Kilkenny et al., in the only Australian study investigating the impact of language barriers on stroke care, reported more prolonged onset to arrival time (173 min vs. 155 min; p = 0.06) in patients who required interpreters, while thrombolysis time interval differences were not reported [8]. Similar to our finding, there was a two-day longer length of stay and higher rates of living with support associated with language barriers [8]. The use of interpreters as an indicator of language barriers expectedly underestimated the true number of patients with language barriers; i.e., language barriers were shown to exist in >7% of strokes in Australia [4] compared to 4.2% who required interpreter in Kilkenny et al. report [8].

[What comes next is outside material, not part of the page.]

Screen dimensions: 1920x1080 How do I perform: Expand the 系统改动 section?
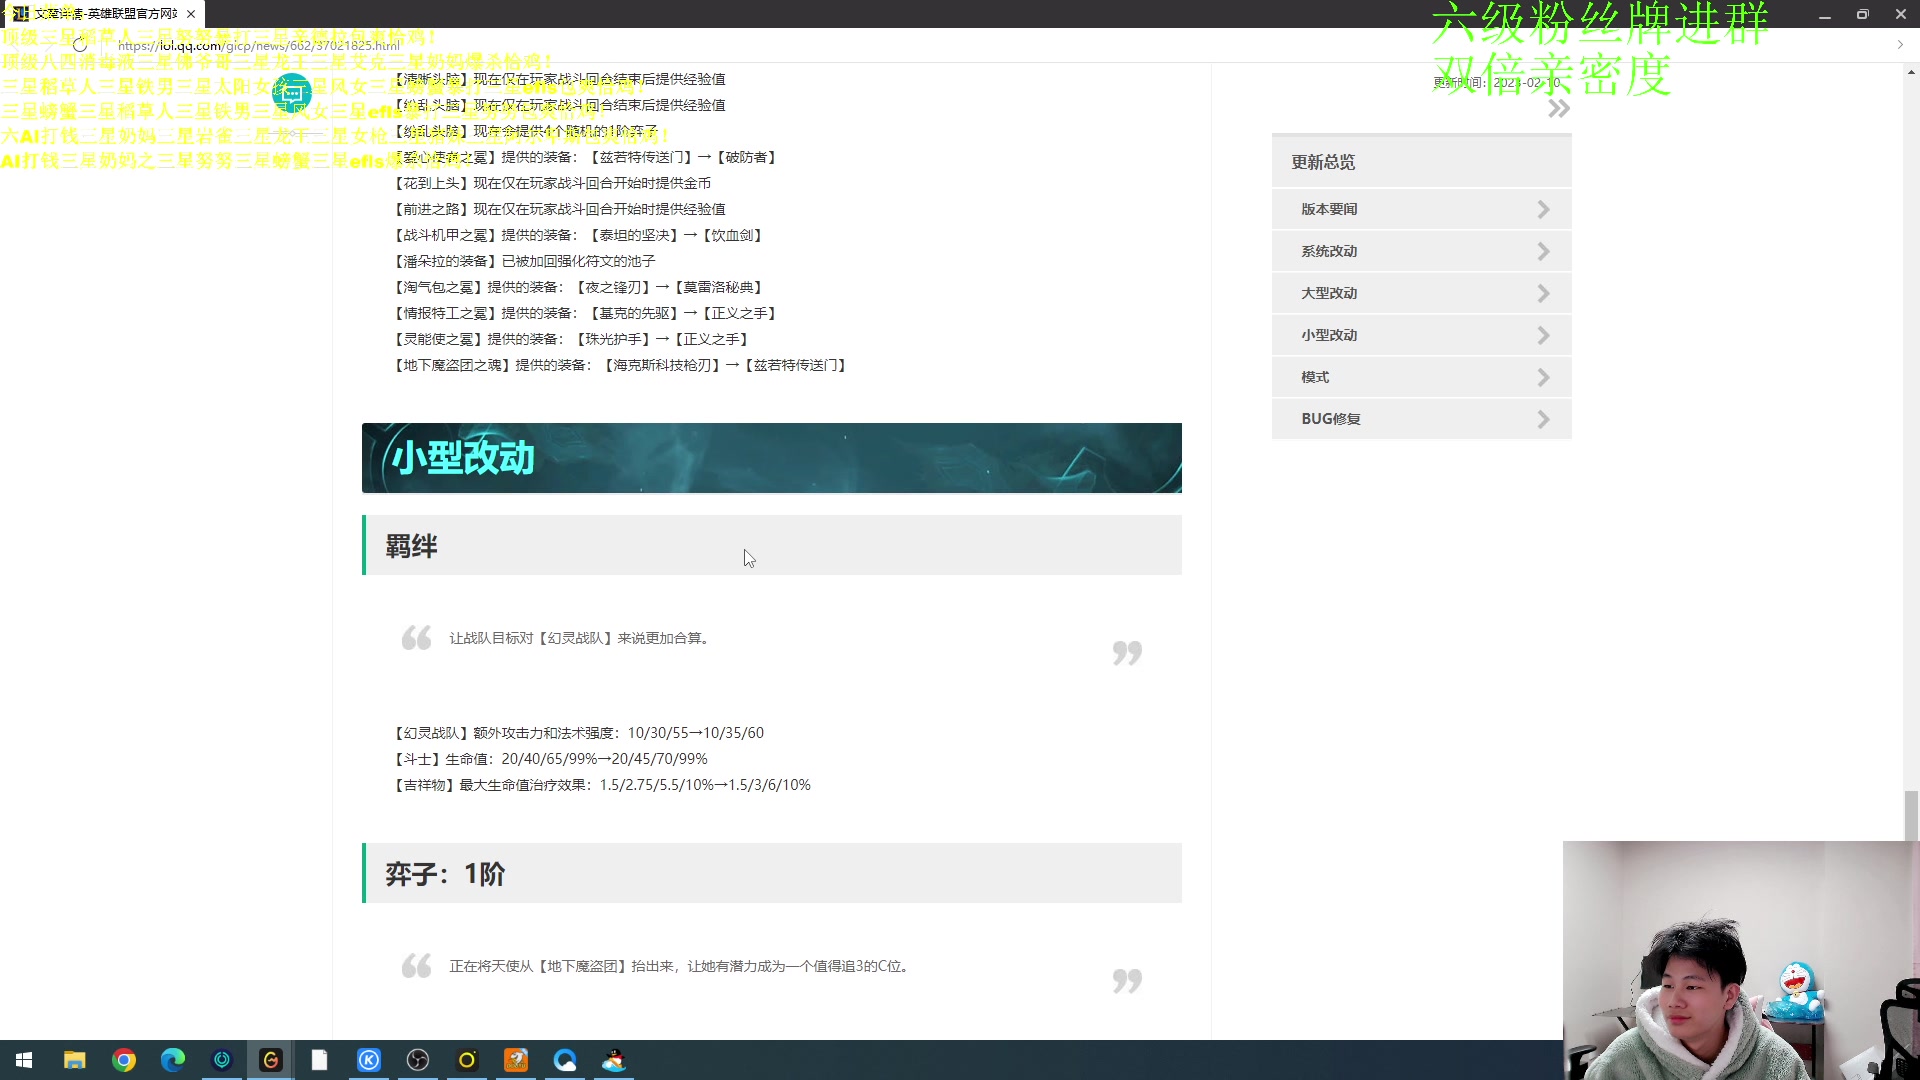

Our study has the characteristic limitations of a retrospective study based on medical records. This was a single-centre study that makes the generalisability of the findings uncertain. However, our centre represents an area with a high proportion of migrants in Melbourne, which provides an excellent opportunity for studies into language barriers [9]; i.e., 20% of the study population had a primary language other than English compared to >7% reported nationally [4]. While we conducted an adjusted analysis to a range of potential confounding variables, other potential confounders such as ethnicity and socioeconomic status were not collected. Language disturbance resulting from stroke (aphasia), level of consciousness on presentation, and impact of patients’ premorbid mental health issues, e.g., depression and anxiety, were not accounted for. Similar to other retrospective research into language barriers, the definition of a language barrier used in the study is unlikely to fully capture the patient capacity to communicate effectively and could be a source of over or underestimation.

6. Conclusions

Understanding the impact of linguistic disparities on healthcare in countries such as Australia with ever-growing cultural and linguistic diversity is important. Despite this, only scarce research has been conducted into the impact of language barriers on stroke care and outcome.

Thrombolysis is a time-sensitive therapy where the benefit diminishes with delay [10]. A 15 min delay in thrombolysis is associated with the loss of one -month disability-free life [11]. The presence of a language barrier in our study was associated with an almost 15 min delay in thrombolysis and poorer clinical outcomes after adjustment for several potential confounders. More research is required to investigate the underlying reasons for this disparity and establish methods to improve current practice.